An epidemiological study in Toronto, Canada, assessed the impacts of oseltamivir treatment at hospital admission for persons with confirmed influenza infection compared with an untreated control group. Most of the treated patients were elderly (mean age 79 years old) and many had underlying health conditions. Mortality in the treated and untreated groups was 3.9% and 10%, respectively. Treatment was associated with a significant reduction in mortality (Odds Ratio 0.21, p = 0.03).[29] In addition, a study of Canadian nursing home outbreaks showed significantly fewer deaths in nursing homes where oseltamivir was used for treatment compared with nursing homes where no treatment or amantadine treatment was given.[30]

Treatment effects for pandemic influenza could differ from those for seasonal influenza illness. Oseltamivir and zanamivir were not available at the time of previous pandemics; amantadine which was used during the 1968 pandemic was effective as treatment. Although not a pandemic virus, a case series of patients with avian H5N1 infection reported by WHO found similarly severe outcomes among oseltamivir-treated and untreated persons. Treatment was begun, however, between days 4 and 22 of the illness and many patients had complications including pneumonia at the time therapy was begun.[31] More recently, a WHO review suggested that early oseltamivir treatment may reduce H5N1 associated mortality and, because of prolonged replication of this virus, that treatment is warranted even with late presentation.[32] In vitro and animal model data show that oseltamivir can be effective as treatment of H5N1 avian influenza, though one study suggested that optimal effectiveness may require a longer duration of therapy.[33] An expert panel convened by WHO made a strong recommendation for oseltamivir treatment of persons with avian H5N1 influenza infection.[34]

In addition to its direct effects on duration and severity of illness, treatment may also have indirect benefits. Results of mathematical models suggest that treatment early in the course of illness can reduce transmission to close contacts. The magnitude of this effect is limited because the period of peak infectiousness occurs shortly after symptom onset, generally before treatment begins. Results of mathematical models should be interpreted with caution as they depend on assumptions and parameters which often are based on limited data. Another indirect effect of treatment, associated with shorter illness duration and decreased worker absenteeism, would be a better ability to maintain effective healthcare, emergency services, and other essential community functions. The potential magnitude of this impact cannot be quantified.
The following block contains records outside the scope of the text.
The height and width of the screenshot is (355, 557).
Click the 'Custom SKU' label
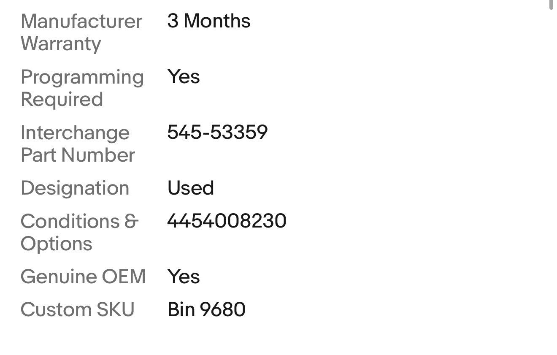pos(77,310)
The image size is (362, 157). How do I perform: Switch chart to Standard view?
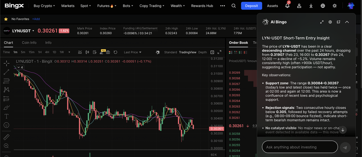pyautogui.click(x=171, y=52)
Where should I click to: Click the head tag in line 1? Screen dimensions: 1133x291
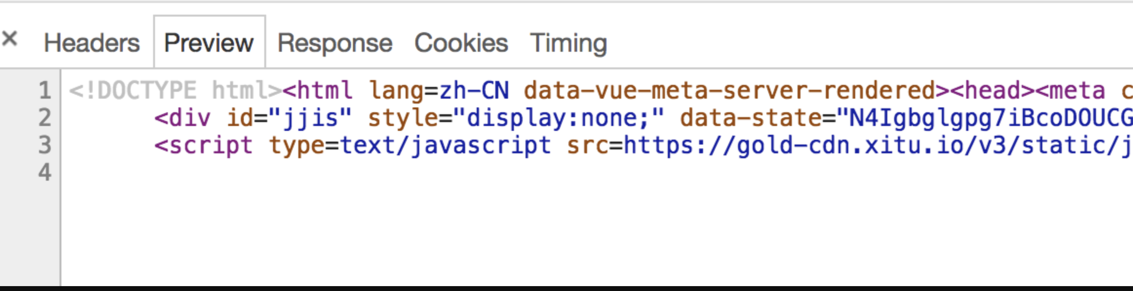[x=992, y=91]
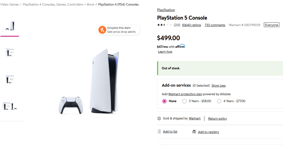The width and height of the screenshot is (283, 146).
Task: Open the 10640 ratings link
Action: pyautogui.click(x=191, y=25)
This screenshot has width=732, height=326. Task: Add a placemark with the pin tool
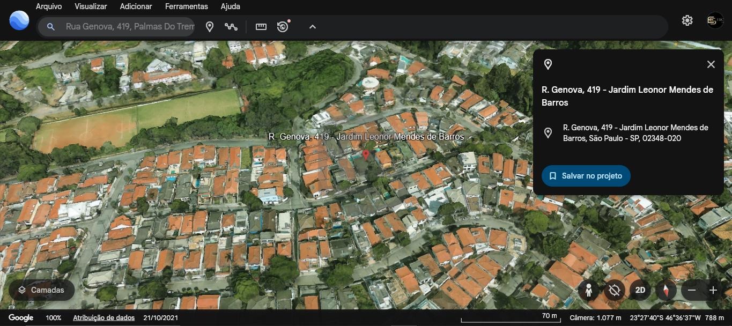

In estimating the direct health benefits of treatment and the number of antiviral drug regimens needed to support a treatment strategy, key parameters include the attack rate of pandemic disease, the proportion of persons with pandemic illness who are treated, the responsiveness of the pandemic virus to treatment and the potential need to adjust the dose or duration of treatment, and the ability to target treatment to persons with pandemic illness in the absence of a sensitive and specific point-of-care diagnostic test. We assume an attack rate of 15% for pandemic illness in the context of effective community mitigation and a positive predictive value of a clinical diagnosis of influenza-like illness (ILI) of 35%, as described above. We assume that 60% of persons with pandemic illness will be treated within 48 hours of illness onset; this estimate is slightly more than the approximately 50% of persons with seasonal influenza who seek care at any point during their infection. Health benefits are calculated assuming a 59% reduction in hospitalizations consistent with clinical trials for seasonal influenza, and an assumed 25% reduction in pandemic mortality.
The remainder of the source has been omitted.